Problem:
Return the records below from the line containing "Where should I click to: Click the forward" onward, exactly, through and including the last line.
################
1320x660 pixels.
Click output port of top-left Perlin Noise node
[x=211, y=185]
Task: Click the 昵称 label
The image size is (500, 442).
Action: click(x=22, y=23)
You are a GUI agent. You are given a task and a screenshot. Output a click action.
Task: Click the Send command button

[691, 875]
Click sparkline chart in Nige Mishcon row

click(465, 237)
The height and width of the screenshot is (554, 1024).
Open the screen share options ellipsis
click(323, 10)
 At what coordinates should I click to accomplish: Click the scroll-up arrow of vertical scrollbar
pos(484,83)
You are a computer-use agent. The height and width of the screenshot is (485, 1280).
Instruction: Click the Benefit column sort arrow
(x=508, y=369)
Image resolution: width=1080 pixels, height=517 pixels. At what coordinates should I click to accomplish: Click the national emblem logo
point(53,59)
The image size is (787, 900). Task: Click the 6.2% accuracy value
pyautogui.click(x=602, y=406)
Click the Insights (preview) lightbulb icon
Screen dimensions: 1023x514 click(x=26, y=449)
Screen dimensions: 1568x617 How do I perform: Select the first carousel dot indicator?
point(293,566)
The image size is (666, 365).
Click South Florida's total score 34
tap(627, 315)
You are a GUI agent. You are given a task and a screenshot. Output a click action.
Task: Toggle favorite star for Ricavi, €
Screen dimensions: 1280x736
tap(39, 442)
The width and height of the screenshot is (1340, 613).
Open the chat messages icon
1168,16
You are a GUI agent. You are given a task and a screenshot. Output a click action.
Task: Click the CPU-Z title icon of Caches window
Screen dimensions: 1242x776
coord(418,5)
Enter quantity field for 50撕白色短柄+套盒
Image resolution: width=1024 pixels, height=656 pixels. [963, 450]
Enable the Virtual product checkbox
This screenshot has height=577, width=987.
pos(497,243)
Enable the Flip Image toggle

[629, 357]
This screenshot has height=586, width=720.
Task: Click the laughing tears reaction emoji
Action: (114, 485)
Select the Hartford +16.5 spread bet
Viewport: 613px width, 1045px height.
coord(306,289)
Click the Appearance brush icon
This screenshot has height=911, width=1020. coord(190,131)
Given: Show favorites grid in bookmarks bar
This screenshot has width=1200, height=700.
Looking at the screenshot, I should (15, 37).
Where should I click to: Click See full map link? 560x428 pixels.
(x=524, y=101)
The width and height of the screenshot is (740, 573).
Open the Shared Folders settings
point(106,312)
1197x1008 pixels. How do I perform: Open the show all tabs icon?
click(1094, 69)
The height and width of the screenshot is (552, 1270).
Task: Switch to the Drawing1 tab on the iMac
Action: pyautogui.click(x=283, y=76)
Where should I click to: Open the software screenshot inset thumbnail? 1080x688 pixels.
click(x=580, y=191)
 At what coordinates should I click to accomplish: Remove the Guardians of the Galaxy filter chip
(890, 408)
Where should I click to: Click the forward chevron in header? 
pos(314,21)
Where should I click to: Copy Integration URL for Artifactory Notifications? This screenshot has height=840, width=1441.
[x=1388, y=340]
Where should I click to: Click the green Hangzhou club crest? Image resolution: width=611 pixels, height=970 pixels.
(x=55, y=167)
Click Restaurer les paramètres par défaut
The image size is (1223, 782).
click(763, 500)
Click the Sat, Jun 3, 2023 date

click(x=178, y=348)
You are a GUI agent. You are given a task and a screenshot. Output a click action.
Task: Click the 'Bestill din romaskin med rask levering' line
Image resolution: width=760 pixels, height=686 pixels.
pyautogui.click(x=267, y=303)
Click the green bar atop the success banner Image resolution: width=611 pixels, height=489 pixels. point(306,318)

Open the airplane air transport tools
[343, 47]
################
Solution to this task:
Where should I click to: Click the forward chevron in header? 
pos(314,21)
Where should I click to: Copy Integration URL for Artifactory Notifications? This screenshot has height=840, width=1441.
[x=1388, y=340]
Where should I click to: Click the green Hangzhou club crest? Image resolution: width=611 pixels, height=970 pixels.
(x=55, y=167)
Click Restaurer les paramètres par défaut
The image size is (1223, 782).
click(763, 500)
Click the Sat, Jun 3, 2023 date

click(x=178, y=348)
You are a GUI agent. You are given a task and a screenshot. Output a click action.
Task: Click the 'Bestill din romaskin med rask levering' line
Image resolution: width=760 pixels, height=686 pixels.
pyautogui.click(x=267, y=303)
Click the green bar atop the success banner Image resolution: width=611 pixels, height=489 pixels. point(306,318)

Open the airplane air transport tools
[343, 47]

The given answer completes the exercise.